Fig. 1. Experimental design, physiological, and behavioral results.

A Participants were tested on two experimental days: day 1, stimulus encoding and pharmacological manipulation of post-encoding noradrenergic activity and day 2, memory recognition. Both encoding and test took place in the MRI scanner. Critically, to investigate time-dependent consolidation processes, the memory test took place either 1d or 28d after encoding. The image of the playground is licensed under Creative Commons License; courtesy of Tomasz Sienicki (https://commons.wikimedia.org/wiki/File:Playground_29_ubt.JPG; image unchanged). B Effective manipulation of noradrenergic arousal after encoding: While groups did not differ at baseline (all p > 0.242, two-tailed Welch’s t-tests) or shortly after encoding (all p > 0.111, two-tailed Welch’s t-tests), participants of the yohimbine (YOH) group had significantly higher systolic (all p < 0.005, two-tailed Welch’s t-tests) and diastolic (all p < 0.005, two-tailed Welch’s t-tests) blood pressure from 85 min after drug intake until the end of experimental day 1 (drug × time: all p < 0.001, mixed ANOVAs).
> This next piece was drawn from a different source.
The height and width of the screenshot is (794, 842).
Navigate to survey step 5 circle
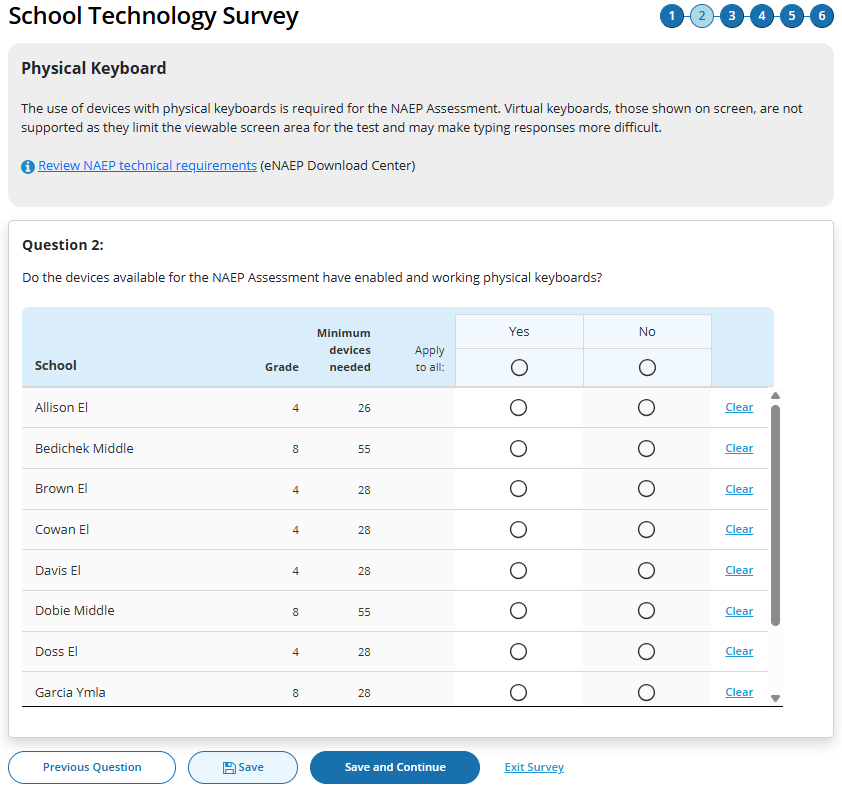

C A generalized linear mixed model (LMM) with the between-factors drug and delay and the within-factor emotion revealed no group-difference in immediate free recall performance on day 1, suggesting that encoding was comparable in the four groups. However, while memory performance significantly decreased from 1d to 28d after encoding (main effect delay: β = −1.12, p < 0.001, LMM), post-encoding noradrenergic arousal reduced this time-dependent memory decline (drug × delay: β = 0.64, p = 0.029, LMM): The YOH group showed a significantly smaller decrease in memory performance from 1d to 28d than the placebo (PLAC) group. All n = 104 participants. Bars represent mean ± SEM. Source data are provided as Source data file. **p < 0.010; ***p < 0.001.